--- Work task ---
What lines of the data hold the string "slide"? Copy them all.

--- Information provided ---

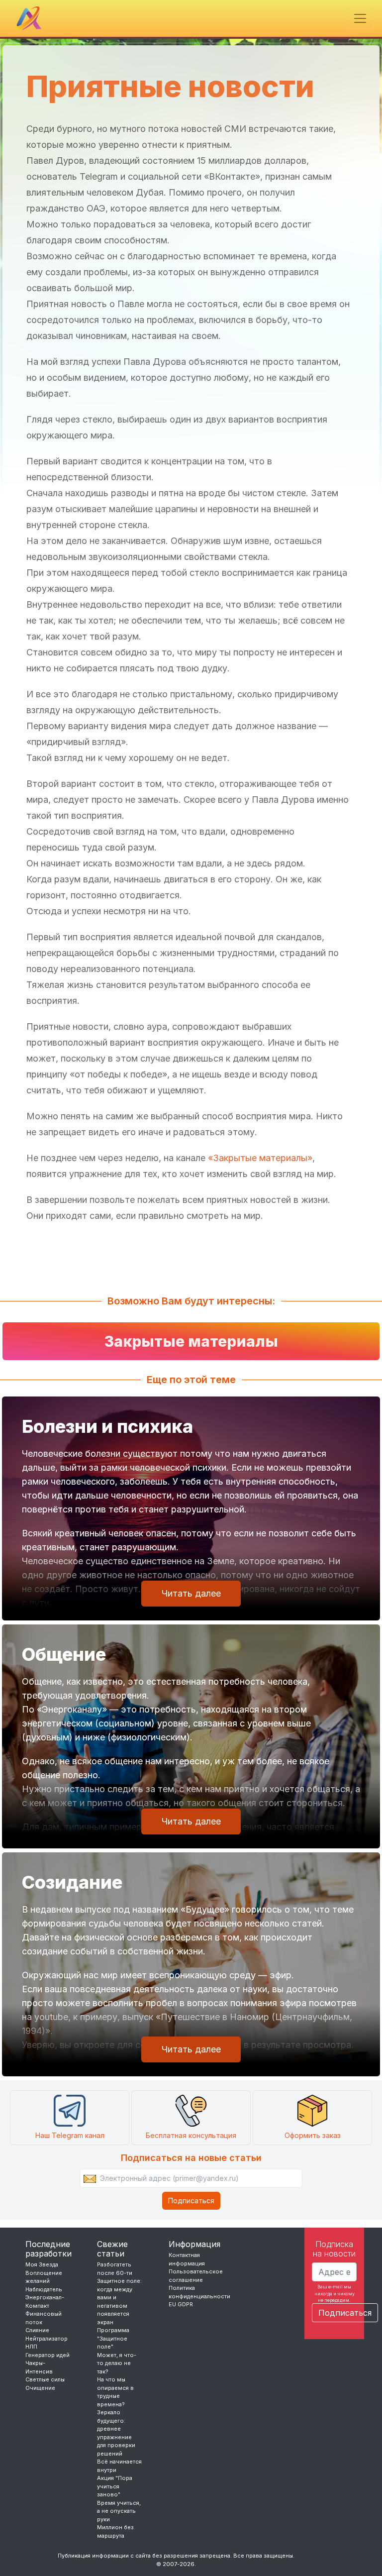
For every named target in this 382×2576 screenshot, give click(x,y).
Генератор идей (47, 2355)
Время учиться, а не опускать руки (119, 2511)
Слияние (37, 2330)
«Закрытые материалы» (260, 1158)
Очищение (40, 2387)
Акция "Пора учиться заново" (114, 2486)
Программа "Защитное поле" (113, 2338)
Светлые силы (45, 2379)
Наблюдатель (43, 2289)
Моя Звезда (41, 2264)
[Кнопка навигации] (360, 18)
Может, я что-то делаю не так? (116, 2363)
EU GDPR (181, 2304)
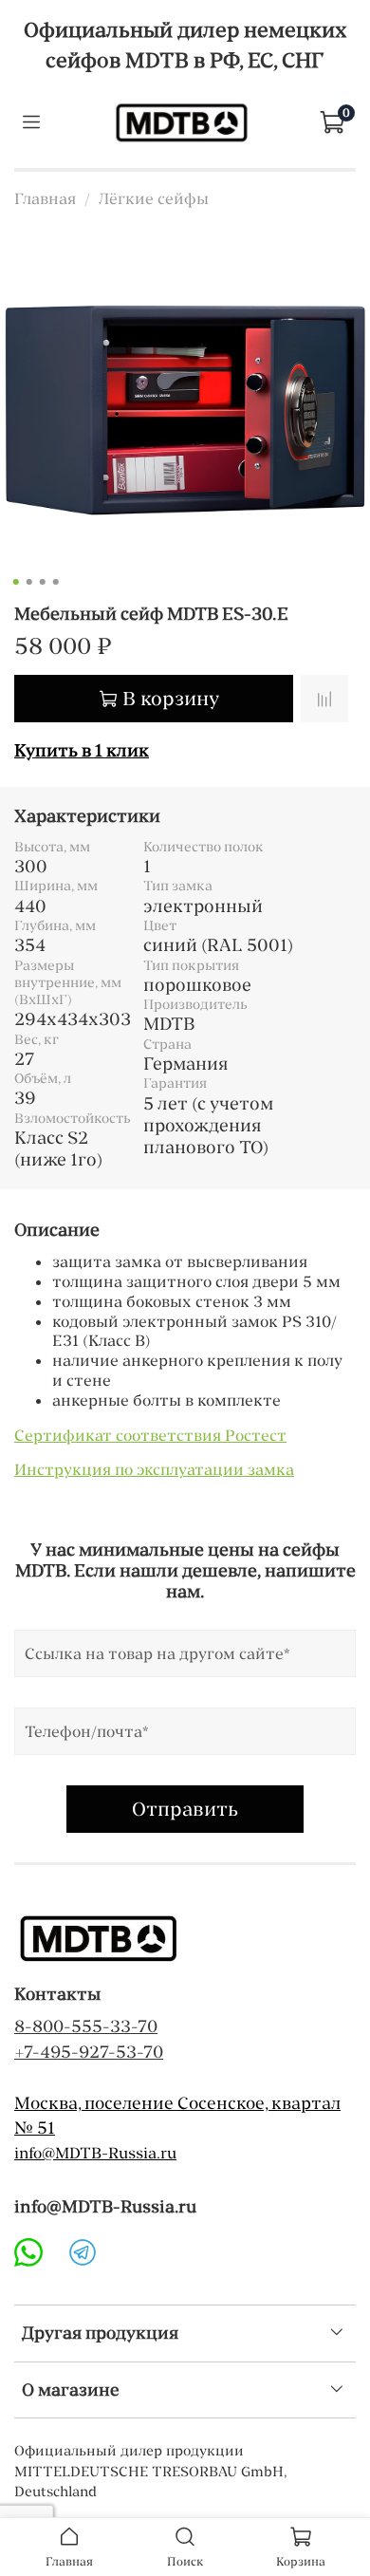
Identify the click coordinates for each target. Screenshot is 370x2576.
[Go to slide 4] (56, 582)
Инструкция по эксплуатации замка (154, 1469)
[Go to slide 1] (16, 582)
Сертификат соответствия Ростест (150, 1435)
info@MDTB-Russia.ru (95, 2152)
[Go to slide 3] (43, 582)
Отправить (185, 1808)
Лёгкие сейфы (154, 198)
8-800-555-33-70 (85, 2026)
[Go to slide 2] (29, 582)
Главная (45, 198)
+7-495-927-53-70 (88, 2052)
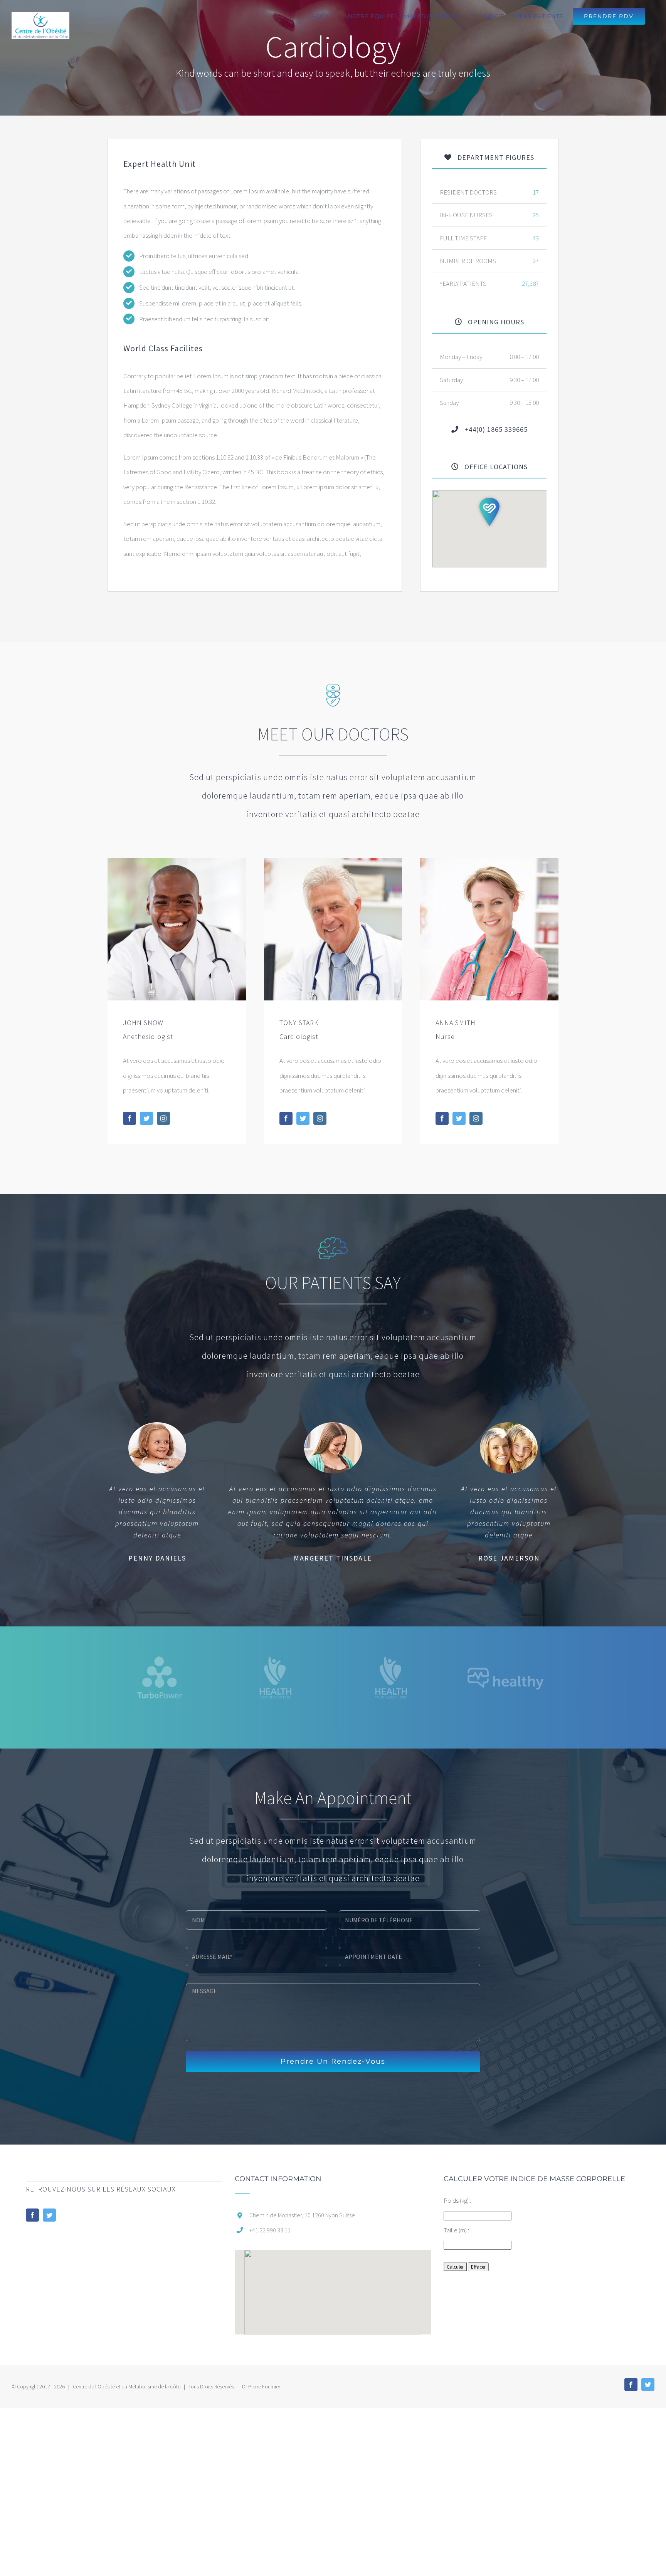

---

--- Exercise result ---
[Go to slide 4] (56, 582)
[Go to slide 1] (16, 582)
[Go to slide 3] (43, 582)
[Go to slide 2] (29, 582)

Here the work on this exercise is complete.